Выбрать главу

Все так, но ему еще предстояло найти себе должность профессора, меж тем как профессуры в английской науке тогда почти не существовало. Шли годы, появлялись вакансии — в Торонто и Абердине, в Корке, в Лондонском королевском колледже. Ведущие ученые его области упорно рекомендовали Гексли на каждое освободившееся место, а назначения столь же упорно получали родные и знакомые господ политиков. Он уже терял надежду устроиться в Лондоне. Научные светила увещевали его не отказываться от блестящего будущего, которое непременно ждет его в столице, но не мог же он вечно оставаться многообещающим юнцом и накапливать академические почести в финансовой пустоте. Рано или поздно он должен либо жениться на Нетти, либо освободить ее от данного ему слова. Может быть, в конце концов, наука и женитьба попросту несовместимы? Он начал подумывать, не отказаться ли ему от науки.
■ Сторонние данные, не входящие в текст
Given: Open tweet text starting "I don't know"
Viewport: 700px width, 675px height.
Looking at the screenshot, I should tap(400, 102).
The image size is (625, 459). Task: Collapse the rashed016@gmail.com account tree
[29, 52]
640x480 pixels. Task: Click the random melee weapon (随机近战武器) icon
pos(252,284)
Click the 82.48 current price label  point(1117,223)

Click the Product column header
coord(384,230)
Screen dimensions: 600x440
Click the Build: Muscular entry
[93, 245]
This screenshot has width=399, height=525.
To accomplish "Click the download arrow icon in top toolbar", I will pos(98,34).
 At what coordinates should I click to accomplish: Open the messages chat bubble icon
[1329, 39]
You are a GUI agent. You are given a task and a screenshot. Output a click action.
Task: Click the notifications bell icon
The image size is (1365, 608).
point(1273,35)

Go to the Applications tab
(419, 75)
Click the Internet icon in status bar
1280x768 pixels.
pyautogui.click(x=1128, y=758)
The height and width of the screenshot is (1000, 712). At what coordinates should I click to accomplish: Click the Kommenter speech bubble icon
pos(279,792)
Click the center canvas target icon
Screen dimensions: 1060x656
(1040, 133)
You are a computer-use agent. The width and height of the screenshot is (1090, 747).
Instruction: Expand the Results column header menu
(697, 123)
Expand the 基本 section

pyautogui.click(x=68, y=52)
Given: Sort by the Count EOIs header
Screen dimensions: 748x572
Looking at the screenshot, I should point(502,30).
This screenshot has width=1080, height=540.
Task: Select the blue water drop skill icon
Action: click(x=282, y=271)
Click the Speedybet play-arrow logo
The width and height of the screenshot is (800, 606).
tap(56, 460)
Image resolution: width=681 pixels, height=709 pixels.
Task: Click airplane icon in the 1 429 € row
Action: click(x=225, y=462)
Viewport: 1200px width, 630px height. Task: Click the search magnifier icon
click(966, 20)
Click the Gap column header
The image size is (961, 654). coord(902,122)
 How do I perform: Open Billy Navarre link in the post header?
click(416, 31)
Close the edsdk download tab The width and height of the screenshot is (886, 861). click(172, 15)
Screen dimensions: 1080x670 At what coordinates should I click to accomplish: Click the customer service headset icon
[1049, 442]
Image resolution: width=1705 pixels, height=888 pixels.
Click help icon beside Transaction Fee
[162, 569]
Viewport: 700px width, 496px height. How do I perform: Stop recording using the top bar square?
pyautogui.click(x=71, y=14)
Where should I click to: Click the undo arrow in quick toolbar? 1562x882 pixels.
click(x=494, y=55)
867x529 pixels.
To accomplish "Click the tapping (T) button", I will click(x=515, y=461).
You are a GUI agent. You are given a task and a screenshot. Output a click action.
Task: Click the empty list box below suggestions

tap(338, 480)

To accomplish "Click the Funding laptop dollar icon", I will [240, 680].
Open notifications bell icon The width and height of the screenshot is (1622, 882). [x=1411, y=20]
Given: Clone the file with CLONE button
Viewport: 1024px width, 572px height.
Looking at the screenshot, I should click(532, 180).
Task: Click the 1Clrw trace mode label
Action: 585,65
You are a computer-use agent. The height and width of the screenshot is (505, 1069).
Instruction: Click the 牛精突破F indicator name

Наконец в отчаянии он воззвал к самой Нетти:

«Бывают минуты, когда мне нестерпима самая мысль о том, чтобы оставить нынешние мои занятия, когда я убежден, что это было бы отступничеством по отношению к моему долгу, трусливым дезертирством, а бывает, что я отдал бы истину, науку и все свои чаяния за то, чтобы очутиться в твоих объятиях… Я знаю, какой путь правилен, но совершенно не представляю себе, каким мне идти; помоги мне… ибо есть лишь один путь, который сулит мне надежду и успокоение».

Месяц проходил за месяцем, а ответа все не было. Разумеется, почта идет медленно. Он это понимал. Но он также понимал, как трудно женщине, живущей в такой дали, в совершенно ином мире, постигнуть его дилемму. Он едва не решился уехать врачом в Австралию. Но нет, медицина слишком тесно соприкасается с дорогой его сердцу научной работой. Нужно ехать овцеводом, лавочником. Кончилось тем, что он осознал всю вздорность этих планов и нашел в себе мужество принять решение. «Мой жизненный путь избран, — писал он. — Я никуда не уеду из Лондона». И действительно, для него столичная обстановка была ничуть не менее важна, чем для какого-нибудь сочинителя или сановника XVIII века. Наука в его понимании означала не столько вдохновение в уединенной тиши, сколько споры и дискуссии, политическую игру и действие. Лондон, утверждал он, это «самое главное место на земле, центр вселенной». Но Нетти он писал и другое: «Будь спокойна, доверие, которым ты меня облекла, когда я тебя покидал, — право выбирать за нас обоих — не обмануто». Не была обманута и его вера в нее. Вскоре пришло долгожданное письмо, ободряющее и сочувственное.

Теперь, когда он. набрался решимости переупрямить судьбу, она, правда не без яростных вспышек протеста, сделалась тою раболепной старушонкой, какой обыкновенно становится по отношению к людям, созданным повелевать. В 1854 году Эдвард Форбс возглавил кафедру в Эдинбурге и настоятельно рекомендовал Гексли в качестве своего преемника на должность профессора естественной истории и палеонтологии в Государственном горном училище. Гексли получил один из Форбсовых лекционных курсов, а затем по наследству и второй, после того как его «новый коллега внезапно стал жертвой своего рода нравственной колики, то есть вбил себе в голову, что ему якобы не справиться с профессорскими обязанностями, и подал в отставку». В том же году Гексли предложили целый ряд временных лекционных курсов, а также работу в Геологическом управлении, которая скоро стала постоянной.

Судьба, однако, улыбалась ему не без иронии. Вскоре, после того как Гексли заботами самого Форбса стал его преемником, ему как члену совета Королевского общества пришлось участвовать в присуждении Королевской медали. Гукер, выдвинутый первым, получил его горячую поддержку. Следующим был выдвинут Форбс. Гексли заявил совету, что, по его мнению, две такие кандидатуры не должны исключать друг друга и что он будет голосовать за обоих. В письмах к Гукеру и Форбсу он с отличающей его смелостью и прямотой объяснил свое поведение, причем Гукеру даже прибавил, что «дорого бы отдал за возможность обеими руками голосовать за Форбса». Медаль присудили Гукеру. «Ваш образ действий, — ответил Форбс, — есть самое подлинное проявление дружбы, какое только бывает на свете». И в конце прибавил: «Итак, милый Гексли, я полагаю, Вы достаточно хорошо меня знаете, чтобы допустить мысль о том, что я обижен или завидую. Вы, я и Гукер мыслим слишком одинаково». Гексли берег это письмо среди самых заветных своих сокровищ, тем более что не минуло и года, как Форбс умер.